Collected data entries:
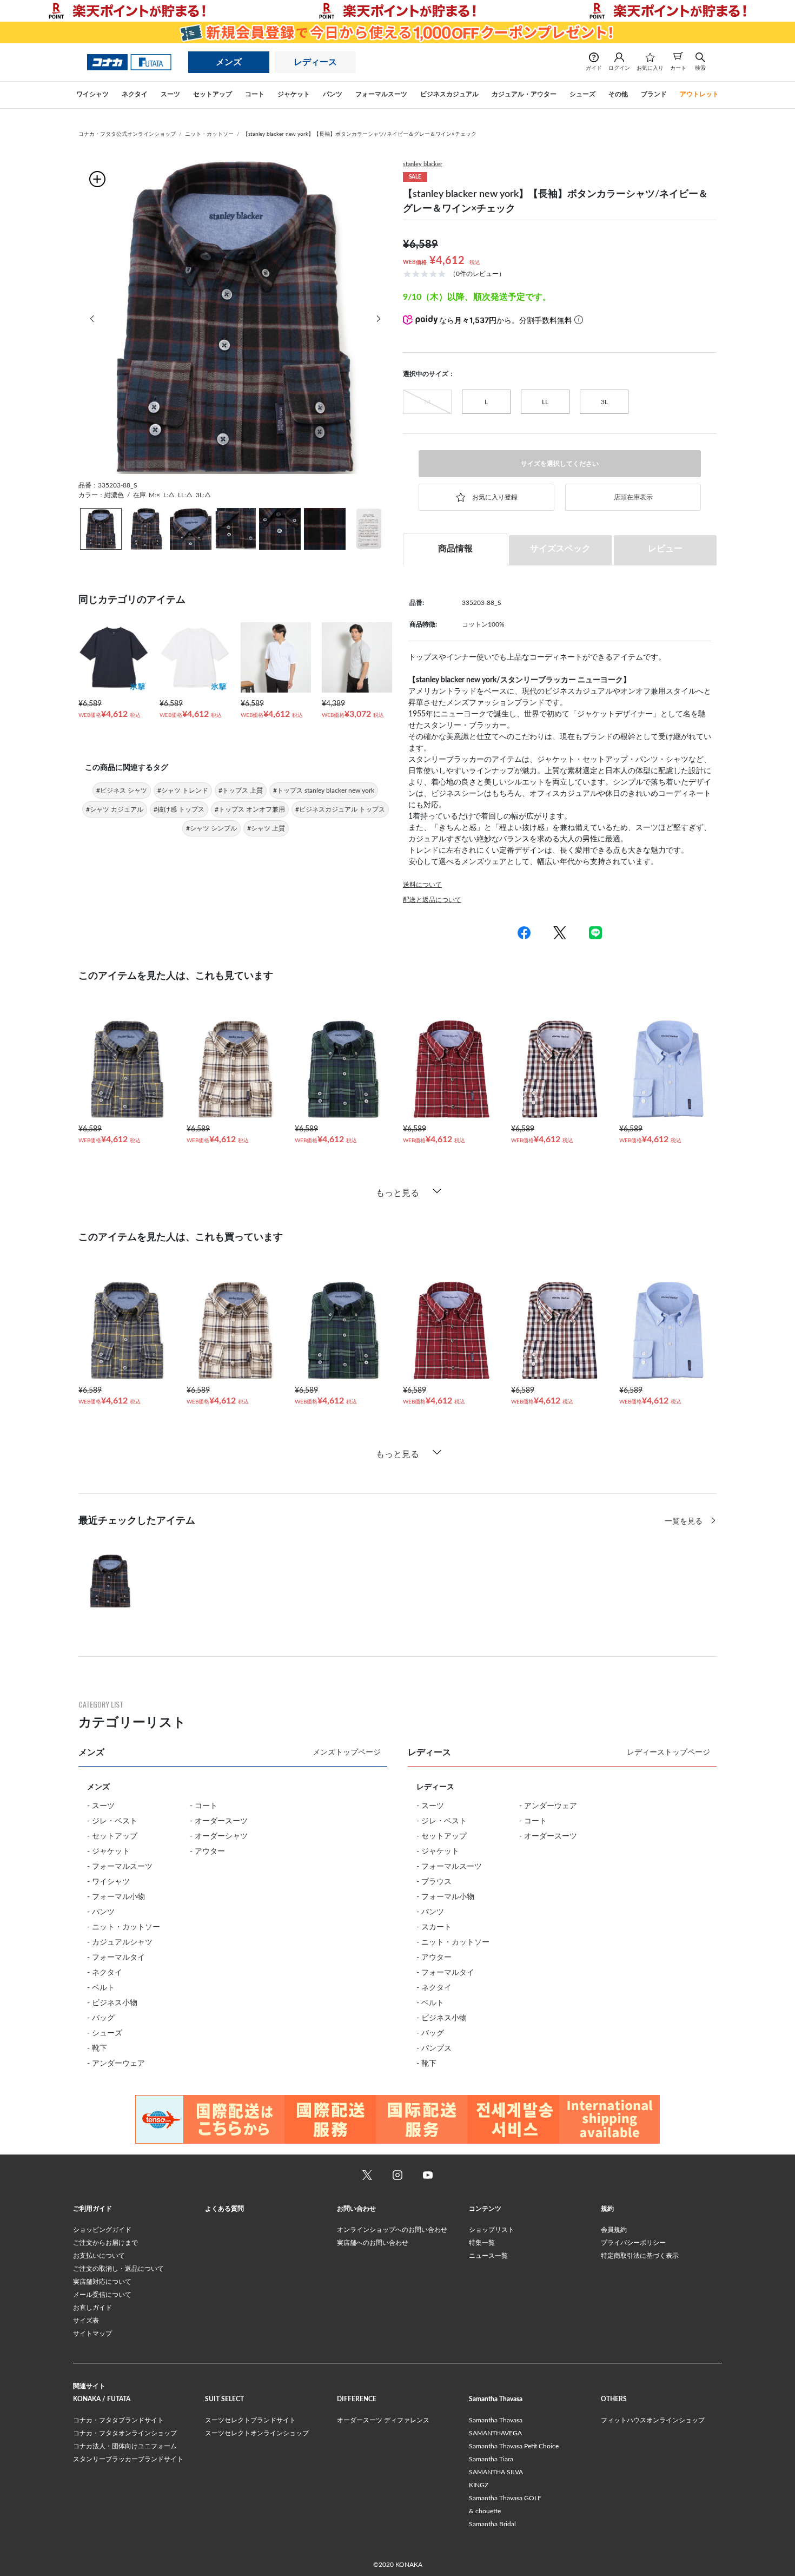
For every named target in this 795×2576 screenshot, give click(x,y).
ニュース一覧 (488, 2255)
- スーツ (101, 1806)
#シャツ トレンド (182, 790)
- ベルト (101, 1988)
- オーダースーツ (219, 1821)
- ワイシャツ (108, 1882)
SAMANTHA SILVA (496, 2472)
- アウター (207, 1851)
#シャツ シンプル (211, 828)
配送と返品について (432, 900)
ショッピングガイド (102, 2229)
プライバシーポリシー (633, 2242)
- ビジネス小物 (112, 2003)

* **Assignment**: Your output must be the exact lines from the one containing "SAMANTHA SILVA (496, 2472)" through the end of the data above, both included, and nothing more.

* **Solution for this problem**:
SAMANTHA SILVA (496, 2472)
- アウター (207, 1851)
#シャツ シンプル (211, 828)
配送と返品について (432, 900)
ショッピングガイド (102, 2229)
プライバシーポリシー (633, 2242)
- ビジネス小物 (112, 2003)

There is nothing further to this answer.